Извлечённый текст
↓

В квартире, кроме небольшой красивой гостиной, были еще две крохотные комнатки. Он и радовался, что может принять «гостью нашего города» с такими удобствами, хоть и без ванны: «Извини – ходим в баню». Рассказал, как жил в Шексне, в каких уголках иногда ночевал в Москве; я тоже рассказала про скитания по коммуналкам, уже почуяв, что мне не стоит быть «благополучной московской дамой», каковой я в то время и была, на взгляд со стороны, если бы не искала другого.
«А чего другого вы искали? Или кого?»
Чего-то другого – это трудно сейчас понять. Но вам же интересно — про любовь? Со всеми подробностями?
«Еще бы!»
А мне интересно, смогу ли припомнить детали, подтексты, нырнуть в то время. Безнадежная любовь всё помнит.
Утром Илья говорил с кем-то по телефону, не говорил – мычал, крайне недовольный. И я поняла, что это звонит Шлепянов – и про чтó он спрашивает, догадалась. Какими словами, интересно бы узнать? — думала я за завтраком, наблюдая Илью в легком смущении. Он бы покраснел, если бы умел краснеть. Мне стало смешно. Вот уже третий человек нас соединяет «в уме своем», а мы и не помышляем. Я сделала вид, что ничего не слышала.

В Таллинне первое, что я увидела – болгарские сигареты на каждом шагу. Тут же купила блок «Шипки» и отправила Авербаху бандеролью. И тут же стала мучиться: не слишком ли явный знак внимания? Но карточный долг – святое дело. Как бы просто это было с кем угодно другим! Тысяча подобных мелочей начисто стирается из нашей памяти, а этот свой вызывающий, головокружительный поступок – помню. Ну, просто письмо Татьяны к Онегину! Так он и понял этот жест.


В Таллинне мы жили в маленькой закрытой гостинице ЦК, отнюдь не роскошной, как в других республиках, просто – опрятный Дом приезжих. Номера Элем Климов заказал заранее. Там, в Таллинне, мы отпраздновали его день рождения [9 июля] в роскошном ресторане «Глория», куда и днем не пускали без галстуков; а по вечерам ходили в артистическое кафе «Кукушка». Словом, гуляли по доступной нам загранице с эстонскими друзьями. У Ларисы там были однокурсники – Лейда Лайус и Юрис Миор [?]. А я еще по утрам посещала студию и осматривала всю её продукцию.

↑

Исходные данные
↓

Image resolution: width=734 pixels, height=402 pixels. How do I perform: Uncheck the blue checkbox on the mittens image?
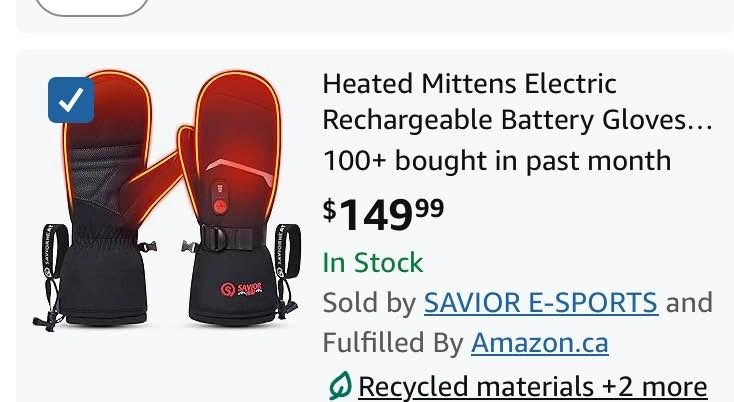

↑

Задания
1. Проверьте по отрывку о поездке в Таллинн, верны ли утверждения: (a) в квартире была ванна; (b) Авербаху отправили бандеролью блок «Шипки»; (c) в Таллинне жили в роскошной гостинице. На каждое ответьте «да» или «нет» и приведите точную цитату из отрывка, которая это решает.
2. Перепишите из отрывка о поездке в Таллинн всё подряд, начиная со слов «Утром Илья говорил» и вплоть до слов «понял этот жест.».

Ответы на задания
1.
(a) Нет: «хоть и без ванны».
(b) Да: «Тут же купила блок «Шипки» и отправила Авербаху бандеролью».
(c) Нет: «отнюдь не роскошной, как в других республиках, просто – опрятный Дом приезжих».

2.
Утром Илья говорил с кем-то по телефону, не говорил – мычал, крайне недовольный. И я поняла, что это звонит Шлепянов – и про чтó он спрашивает, догадалась. Какими словами, интересно бы узнать? — думала я за завтраком, наблюдая Илью в легком смущении. Он бы покраснел, если бы умел краснеть. Мне стало смешно. Вот уже третий человек нас соединяет «в уме своем», а мы и не помышляем. Я сделала вид, что ничего не слышала.

В Таллинне первое, что я увидела – болгарские сигареты на каждом шагу. Тут же купила блок «Шипки» и отправила Авербаху бандеролью. И тут же стала мучиться: не слишком ли явный знак внимания? Но карточный долг – святое дело. Как бы просто это было с кем угодно другим! Тысяча подобных мелочей начисто стирается из нашей памяти, а этот свой вызывающий, головокружительный поступок – помню. Ну, просто письмо Татьяны к Онегину! Так он и понял этот жест.